Most of you are aware of the dangers of pride. Yes, it is a sin and the root of all evil. But perhaps some of you do not know that it is also the most terrifying of all sins? Here is why... One who catches himself in pride is likely to attempt to respond with humility, and will thus lose self confidence, confidence in God's mercy, and in some measure the ability of discernment. It is true that humility is the opposite of pride, but the proper combatant of pride is Faith. Allow me to explain...
As a young pre-teen I struggled majorly with pride. Why? Because at that young age I liked nothing better than to offer advice, and my motives in doing so were mixed: I liked people and wanted people to like me. It wasn't long before I also discovered that my endeavors to enter the convent were also of a rather selfish origin... do I really love God? Am I really seeking to do the right thing? When I realized this, I distrusted myself. Naturally, my first attempt to combat this new discovery was to admit my faults and put myself down, saying that I don't deserve to speak on God's behalf and so on. That's humility, right? Wrong... what I was doing was merely compensating and redirecting my weaknesses, which really needed to be cured.

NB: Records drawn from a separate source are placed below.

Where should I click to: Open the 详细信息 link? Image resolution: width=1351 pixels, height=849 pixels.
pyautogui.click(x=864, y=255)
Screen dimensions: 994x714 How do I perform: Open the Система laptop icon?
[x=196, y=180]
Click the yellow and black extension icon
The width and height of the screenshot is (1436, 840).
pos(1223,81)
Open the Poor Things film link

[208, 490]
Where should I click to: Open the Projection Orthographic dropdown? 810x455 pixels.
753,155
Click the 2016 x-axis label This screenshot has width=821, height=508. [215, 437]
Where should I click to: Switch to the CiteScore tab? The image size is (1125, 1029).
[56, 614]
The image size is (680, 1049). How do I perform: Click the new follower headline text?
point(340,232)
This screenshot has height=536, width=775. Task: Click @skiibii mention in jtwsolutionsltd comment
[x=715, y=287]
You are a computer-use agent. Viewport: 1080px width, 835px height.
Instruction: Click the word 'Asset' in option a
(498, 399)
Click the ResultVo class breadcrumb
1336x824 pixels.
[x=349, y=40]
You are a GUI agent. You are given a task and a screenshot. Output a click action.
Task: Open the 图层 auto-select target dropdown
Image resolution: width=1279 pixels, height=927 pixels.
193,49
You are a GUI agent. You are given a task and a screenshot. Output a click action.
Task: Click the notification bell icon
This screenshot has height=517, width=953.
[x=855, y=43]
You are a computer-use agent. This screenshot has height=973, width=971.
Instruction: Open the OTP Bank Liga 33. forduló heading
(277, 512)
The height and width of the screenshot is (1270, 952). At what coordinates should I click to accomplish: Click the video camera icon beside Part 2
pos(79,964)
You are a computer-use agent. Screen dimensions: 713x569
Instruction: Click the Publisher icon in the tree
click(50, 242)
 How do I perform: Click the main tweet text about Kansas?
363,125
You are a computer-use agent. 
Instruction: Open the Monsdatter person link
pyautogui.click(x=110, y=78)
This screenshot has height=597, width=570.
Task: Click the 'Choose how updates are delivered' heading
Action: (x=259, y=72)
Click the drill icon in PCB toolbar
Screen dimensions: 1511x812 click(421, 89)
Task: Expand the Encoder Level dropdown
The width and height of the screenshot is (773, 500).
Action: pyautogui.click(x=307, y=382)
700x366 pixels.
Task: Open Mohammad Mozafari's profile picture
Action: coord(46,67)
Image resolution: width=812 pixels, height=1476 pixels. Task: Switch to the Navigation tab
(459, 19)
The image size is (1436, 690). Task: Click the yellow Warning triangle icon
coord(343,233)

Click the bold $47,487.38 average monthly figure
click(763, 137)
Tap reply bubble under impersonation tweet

It took a very long time for me to discover something I had obviously overlooked: I could not control my own emotions and desires because they are the fruits of will, not will itself. This is when I realized that the real weapon for combating pride is faith. This is faith that if we do and want what God wants, we will grow in goodness and peace. What peace this discovery brought to my mind! By saying "Lord, I want what You want" and "Lord, I truly love You" and "Lord, I'm doing this for You and not for myself," I was substituting my weak and sinful person with an act of a sincere will to be good. By thus offering our weaknesses to God, and trusting Him with faith that He will hear our requests for goodness, we are overcoming pride.
But you say, where does the pride go? It is converted to humility. You see, God is our Resource... and pride is a lack of understanding this. If we are asking God to make us good, with faith that He will see our efforts and will to do right and have pity on us, then we are substituting our own strength over our beings with His.
Why do I speak of pride? Do I believe that those reading my post are dreadful sinners? The answer is no... but I realize that people who are discerning a religious vocation are often victims of this disease. I had never heard of faith as a combatant of pride... if I hadn't recognized it in the lives of the saints, I would still be suffering from it. I will not say that pride is gone from my person, but I will say that it is no longer a torment. When you are seeking your vocation, it is almost certain that some of your motives will be impure... but it is faith, not willful humility, that will draw you out of the snares of pride. We are purified through suffering and temptations... and without faith, we do not outlive this purification. With faith, we not only outlive it, but we embrace it and are purified. Our motives become pure, our humility complete, and all our emotions, hopes, and dreams are redirected at God Himself.